Why couldn’t Mattison capitalize on a declining Cook season? Mattison was one of the worst pre-contact runners in the NFL, finishing 38th in the NFL among backs with 50+ carries with an average of 1.7 yards before contact. He was even worse in 2021, where he was 68th of 76 qualifying running backs with an average of just 1.2 yards before contact.

It’s possible the Vikings light the world on fire in the passing game and, in turn, it trickles down into the running game, where Mattison can pay off with touchdowns from a subpar rushing profile.
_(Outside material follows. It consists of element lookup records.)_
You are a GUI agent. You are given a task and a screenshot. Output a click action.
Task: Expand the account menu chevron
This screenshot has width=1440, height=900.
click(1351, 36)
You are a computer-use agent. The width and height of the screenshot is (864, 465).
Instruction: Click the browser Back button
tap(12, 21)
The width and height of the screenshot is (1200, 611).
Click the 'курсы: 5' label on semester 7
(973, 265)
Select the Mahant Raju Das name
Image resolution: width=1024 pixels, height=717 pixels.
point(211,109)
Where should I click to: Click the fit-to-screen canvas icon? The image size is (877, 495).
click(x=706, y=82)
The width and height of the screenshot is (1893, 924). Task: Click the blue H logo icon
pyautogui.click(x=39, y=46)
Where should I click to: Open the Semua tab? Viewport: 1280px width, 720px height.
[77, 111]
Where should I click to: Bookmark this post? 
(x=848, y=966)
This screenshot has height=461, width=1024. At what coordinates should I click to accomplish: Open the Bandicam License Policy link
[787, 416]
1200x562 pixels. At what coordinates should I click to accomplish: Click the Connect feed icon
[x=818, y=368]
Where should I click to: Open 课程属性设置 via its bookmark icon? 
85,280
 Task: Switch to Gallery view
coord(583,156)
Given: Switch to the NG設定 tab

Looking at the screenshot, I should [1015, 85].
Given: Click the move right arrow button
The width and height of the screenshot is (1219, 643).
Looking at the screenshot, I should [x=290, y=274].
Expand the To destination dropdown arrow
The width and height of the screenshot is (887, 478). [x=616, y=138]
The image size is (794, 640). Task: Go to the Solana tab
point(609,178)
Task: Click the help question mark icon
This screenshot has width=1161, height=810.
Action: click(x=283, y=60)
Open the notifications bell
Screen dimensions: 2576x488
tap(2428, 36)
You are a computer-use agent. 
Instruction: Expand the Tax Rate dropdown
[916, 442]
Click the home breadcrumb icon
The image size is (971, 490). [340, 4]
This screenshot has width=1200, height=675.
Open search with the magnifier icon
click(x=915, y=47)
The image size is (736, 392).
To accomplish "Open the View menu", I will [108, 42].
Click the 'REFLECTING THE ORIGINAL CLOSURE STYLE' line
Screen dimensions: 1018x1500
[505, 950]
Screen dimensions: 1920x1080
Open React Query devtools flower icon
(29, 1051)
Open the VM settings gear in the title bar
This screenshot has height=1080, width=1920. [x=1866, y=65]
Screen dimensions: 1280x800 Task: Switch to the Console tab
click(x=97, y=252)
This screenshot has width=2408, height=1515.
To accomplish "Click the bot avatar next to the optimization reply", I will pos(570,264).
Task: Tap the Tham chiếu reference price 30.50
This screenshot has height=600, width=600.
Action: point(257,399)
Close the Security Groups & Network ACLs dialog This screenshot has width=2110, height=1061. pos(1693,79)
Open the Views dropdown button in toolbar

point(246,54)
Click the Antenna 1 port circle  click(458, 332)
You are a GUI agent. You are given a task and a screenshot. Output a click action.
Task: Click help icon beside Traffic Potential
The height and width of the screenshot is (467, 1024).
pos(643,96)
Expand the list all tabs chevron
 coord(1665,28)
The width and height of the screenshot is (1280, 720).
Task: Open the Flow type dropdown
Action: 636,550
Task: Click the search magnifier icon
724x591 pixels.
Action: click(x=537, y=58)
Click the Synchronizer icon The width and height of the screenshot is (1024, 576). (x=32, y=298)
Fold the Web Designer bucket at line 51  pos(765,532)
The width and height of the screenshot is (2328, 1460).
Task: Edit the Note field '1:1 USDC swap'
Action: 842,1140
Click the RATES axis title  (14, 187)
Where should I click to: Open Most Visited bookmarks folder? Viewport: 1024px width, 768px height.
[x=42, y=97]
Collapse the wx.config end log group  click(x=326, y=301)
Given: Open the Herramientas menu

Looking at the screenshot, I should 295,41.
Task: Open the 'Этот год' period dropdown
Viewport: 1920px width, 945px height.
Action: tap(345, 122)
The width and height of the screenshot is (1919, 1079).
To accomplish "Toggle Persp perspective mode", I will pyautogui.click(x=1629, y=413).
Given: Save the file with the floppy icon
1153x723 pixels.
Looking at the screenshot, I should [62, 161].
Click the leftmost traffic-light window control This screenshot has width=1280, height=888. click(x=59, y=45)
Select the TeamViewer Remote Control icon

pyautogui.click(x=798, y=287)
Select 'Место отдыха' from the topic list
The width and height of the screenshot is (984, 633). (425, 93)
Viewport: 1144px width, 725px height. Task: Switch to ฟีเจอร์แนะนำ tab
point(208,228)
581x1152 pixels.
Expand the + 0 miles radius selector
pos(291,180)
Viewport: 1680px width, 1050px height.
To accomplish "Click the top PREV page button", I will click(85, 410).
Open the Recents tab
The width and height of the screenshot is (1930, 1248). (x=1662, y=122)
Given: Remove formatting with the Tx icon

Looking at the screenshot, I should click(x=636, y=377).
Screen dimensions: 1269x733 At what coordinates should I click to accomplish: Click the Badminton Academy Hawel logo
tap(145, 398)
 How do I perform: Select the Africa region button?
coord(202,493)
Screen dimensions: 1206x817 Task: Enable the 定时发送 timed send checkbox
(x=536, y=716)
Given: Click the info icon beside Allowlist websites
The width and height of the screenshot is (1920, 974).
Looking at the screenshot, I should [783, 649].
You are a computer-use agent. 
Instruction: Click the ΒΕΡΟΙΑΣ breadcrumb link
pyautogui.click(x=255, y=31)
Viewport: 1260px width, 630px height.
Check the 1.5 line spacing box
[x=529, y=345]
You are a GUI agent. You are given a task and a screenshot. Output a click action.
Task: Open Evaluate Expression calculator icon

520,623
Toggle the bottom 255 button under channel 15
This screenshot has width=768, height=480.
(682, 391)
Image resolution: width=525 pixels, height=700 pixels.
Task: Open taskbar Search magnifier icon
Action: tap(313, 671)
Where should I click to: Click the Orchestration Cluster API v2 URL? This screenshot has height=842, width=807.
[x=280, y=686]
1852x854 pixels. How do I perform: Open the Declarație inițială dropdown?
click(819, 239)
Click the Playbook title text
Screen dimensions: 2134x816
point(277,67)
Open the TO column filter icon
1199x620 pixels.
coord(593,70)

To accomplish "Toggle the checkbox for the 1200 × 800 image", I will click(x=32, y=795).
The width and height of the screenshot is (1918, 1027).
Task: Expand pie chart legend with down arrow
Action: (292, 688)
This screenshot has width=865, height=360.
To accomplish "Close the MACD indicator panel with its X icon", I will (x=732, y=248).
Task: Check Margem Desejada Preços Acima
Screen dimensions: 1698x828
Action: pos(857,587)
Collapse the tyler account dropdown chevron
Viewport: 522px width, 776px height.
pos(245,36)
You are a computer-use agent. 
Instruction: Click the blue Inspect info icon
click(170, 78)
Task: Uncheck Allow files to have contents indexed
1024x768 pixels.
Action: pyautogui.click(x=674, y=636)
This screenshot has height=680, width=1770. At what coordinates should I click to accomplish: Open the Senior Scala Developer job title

That worked for a back like Jamaal Williams last season with 17 rushing touchdowns, but any kind of tangible improvement in Mattison’s problem areas would really help to shore up an upside profile that’s severely lacking.

The Next Men Up?

A big thesis for Mattison keeping and holding on to his volume is the perceived lack of talent behind him in the running backs room. Currently, the Vikings roster the following running backs:

Chandler is an interesting prospect who was a part-time player at Tennessee before he took over the North Carolina backfield after Javonte Williams and Michael Carter left for the NFL. He put up over 1,000 yards, 13 touchdowns on the ground, and 6.0 yards per carry. His 4.38 40 time at 204 pounds puts Chandler at a 93rd percentile Speed Score.

Nwangwu is an intriguing scatback who has more of a role on special teams as the primary punt returner. That said, he’ll be active on gamedays, as will the fullback Ham. McBride likely will be a healthy scratch unless somebody is hurt.

The Vikings could always bring in a free agent running back, and they’re absolutely live to do so. It’s increasingly likely that these free-agent running backs will remain unsigned into the regular season, so we’ll get to see if Mattison can shoulder the workload and boost his efficiency. If he doesn’t, and the Vikings are a live play to contend in the NFC or even the NFC North, they’re going to absolutely be in the market for a back if one of Chandler or McBride hasn’t earned more carries. That is the likely death blow to any meaningful fantasy role for Mattison. 

The Verdict on Mattison

The running back bet in Rounds 5-8 with players like Cam Akers, James Conner, Miles Sanders, and JK Dobbins is about projectable volume

The problem with the bet on Mattison is that he has been legitimately bad on a per-carry basis over the last two seasons, so would I rather spend up on him in the fifth round or draft a Diontae Johnson-tier wide receiver, elite tight end, or elite quarterback?

Running backs have been pushed down in drafts, versus previous years, you couldn’t get anywhere close to the running back profiles you can get in the sixth or seventh this year. 

If Mattison went in the seventh round this season, he’d probably be a solid pick when escaping out of the wide receiver dead zone, but he’s priced up way too high after the release of Dalvin Cook. There’s no reason for Mattison to be drafted in the fifth when a player can get every single great injury report a back can get (Javonte Williams) but barely budge when he doesn’t hit the PUP list. I’m fading Mattison at cost and only drafting him when he falls past the fifth round, and that doesn’t happen very often.